JAKARTA – Pemimpin Tertinggi Gereja Katolik se-Dunia juga Kepala Negara Vatikan, Paus Fransiskus dengan dengan tokoh lintas agama lainnya melakukan Deklarasi Bersama. Deklarasi ini diselenggarakan di area depan aula Al Falah, Masjid Istiqlal, Jakarta, Kamis (5/9/2024).
Tampak Paus Fransiskus menyetujui secara resmi surat pemberitahuan dengan dengan Imam Besar Masjid Istiqlal, Nasaruddin Umar.
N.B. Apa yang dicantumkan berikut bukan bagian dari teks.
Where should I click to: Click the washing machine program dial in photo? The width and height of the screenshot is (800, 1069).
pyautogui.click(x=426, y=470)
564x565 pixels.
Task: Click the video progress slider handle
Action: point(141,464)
Usai ditandatangani, pemberitahuan itu lantas dibacakan secara serentak.
Turut hadir berbagai tokoh lintas agama yang digunakan mengambil bagian meneken pemberitahuan yang dimaksud sebagai representasi melawan agama kemudian kepercayaan yang dimaksud dianut masing-masing.
Di antaranya Engkus Kuswara mewakili penghayat kepercayaan, Budi Tanuwibowo (Konghucu), Bhante Dhammasubo (Buddha, Walubi), Philip Wijaya (Budha, Permabudhi), Abdul Mu’ti (Islam, Muhammadiyah), Yahya Cholil Staquf (Islam, Nahdlatul Ulama) Wisnu Bawa Tenaya (Hindu), dan juga Reverendus Jacky Manuputty (Kristen).
Deklarasi Bersama ini dilatarbelakangi menghadapi 2 isu global yakni fenomena dehumanisasi dengan meluasnya kekerasan juga konflik berdarah yang dimaksud justru kerap memperalat agama. Lalu eksploitasi yang tersebut sekarang semakin masif terhadap lingkungan hidup lalu mengakibatkan krisis iklim.
Berikut isi Deklarasi Bersama Istiqlal:
Menyikapi dua krisis yang disebutkan sambil berpedoman pada ajaran agama masing-masing, kemudian mengakui sumbangan dasar dan juga falsafah negara Pancasila, kami bersatu para pemimpin agama lain yang dimaksud hadir menyerukan hal-hal sebagai berikut:
1. Nilai-nilai yang tersebut dianut oleh tradisi agama-agama kita harus dimajukan secara efektif, untuk mengalahkan budaya kekerasan dan juga ketidakpedulian yang melanda dunia kita. Sejatinya nilai-nilai agama harus diarahkan untuk meningkatkan budaya hormat, martabak bela rasa rekonsiliasi lalu solidaritas persaudaraan untuk mengatasi dehumanisasi lalu perusakan lingkungan
2. Para pemimpin negara, khususnya, terinspirasi oleh narasi juga tradisi rohani masing-masing harus bekerja serupa pada menanggapi krisis-krisis yang disebutkan di area atas, mengidentifikasi penyebabnya serta mengambil tindakan yang dimaksud tepat
3. Oleh oleh sebab itu terdapat satu keluarga umat manusia di dalam seluruh dunia, dialog antarumat agama harus diakui sebagai sebuah sarana yang tersebut efektif untuk menyelesaikan konflik-konflik lokal, regional, lalu internasional khususnya konflik-konflik yang mana dipicu oleh penyalahgunaan agama.
Selain itu, keyakinan lalu ritual-ritual agama kita miliki kapasitas khusus untuk menyentuh hati manusia, dengan demikian menumbuhkan rasa hormat yang dimaksud lebih lanjut di terhadap martabat manusia.
4. Menyadari bahwa lingkungan hidup yang tersebut sehat, damai, serta harmonis sangat penting menjadi hamba Allah serta pemelihara ciptaan yang dimaksud sejati. Kami dengan tulus mengimbau semua orang yang berkehendak baik untuk mengambil tindakan tegas guna menjaga keutuhan lingkungan hidup lalu sumber dayanya sebab kita telah terjadi mewarisinya dari generasi sebelumnya lalu berharap untuk dapat meneruskannya untuk anak cucu kita.